* To do
In the heatstroke prevention text below, rewrite the paragraph beginning "While it is extremely important" in a single shorter sentence that keeps its main facts.

* Text segment
----------
National Heatstroke Prevention Day

National Heatstroke Prevention Day is July 31

July 31 is National Heatstroke Prevention Day, here are some tips to staying cool.

With July 31st marking National Heatstroke Prevention Day, employers should keep an extra close eye on employees who work outside in the rising temperatures.

While it is extremely important to watch after all employees who spend their time in the heat, research by Cal/OSHA shows that 25 incidents of heat-related illness they investigated happened on the workers' first day.

OH&S talked with Scott Humphrey, Second Vice President of Risk Control at Travelers, about preventative measures in the heat, warning signs to look for and what to do if you see someone suffering from a heat-induced illness.

Humphrey mentioned that employers with employees working outside can take the following preventative measures to reduce the chances of heatstroke.
----------
* Input data
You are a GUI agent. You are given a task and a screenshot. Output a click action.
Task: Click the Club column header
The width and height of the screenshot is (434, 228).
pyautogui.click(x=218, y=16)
----------
* Expected output
All employees working in the heat need watching, but Cal/OSHA research found that 25 of the heat-related illness incidents it investigated happened on the workers' first day.